McGregor’s Sydney Comedy Festival Show, I Worry That I Worry To Much, was loosely based around his anxiety. He spoke about his self-diagnosed OCD, and demonstrated his nightly, ritualistic check for murderers in the nooks and crannies of his home. The comedian’s discussion of his illogical need to ‘touch wood’ resonated strongly with the audience – luckily, there was a wooden stool on hand for McGregor to use.

The comedian exhibited distinctive body language through his hour-long set, cocking one arm out to the side to coincide with each of his punchlines. He also poked fun at his own vocal ticks, with squeaky upward inflections characterising his speech. McGregor’s identified his own face as a source of disappointment and discomfort. While this self-denigrating approach was often endearing, it did occasionally become grating.

The more tangential elements of the show proved the most engaging. A spiel about climate change and McGregor’s theory of a secret sect of pro-global warming masterminds had the audience in stitches.

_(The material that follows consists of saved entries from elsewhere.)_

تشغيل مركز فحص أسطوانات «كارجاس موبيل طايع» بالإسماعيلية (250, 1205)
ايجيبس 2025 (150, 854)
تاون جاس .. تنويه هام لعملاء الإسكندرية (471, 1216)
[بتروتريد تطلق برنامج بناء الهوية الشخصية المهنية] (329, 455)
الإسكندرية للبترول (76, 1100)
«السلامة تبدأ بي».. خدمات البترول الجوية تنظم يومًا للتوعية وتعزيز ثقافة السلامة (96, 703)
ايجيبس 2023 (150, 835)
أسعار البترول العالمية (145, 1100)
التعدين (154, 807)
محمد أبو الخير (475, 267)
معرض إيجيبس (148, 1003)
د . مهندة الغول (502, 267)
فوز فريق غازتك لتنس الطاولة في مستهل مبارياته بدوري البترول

McGregor also deftly incorporated audience participation (though thankfully not from yours truly), showering a quintet of front row blokes with high fives and questioning a couple of punters about their Tinder usage.

If given the option to give my verdict on some comedic equivalent of Tinder at the end of the night, I’d need to think it over for a while. In the end, though, I’d probably swipe right.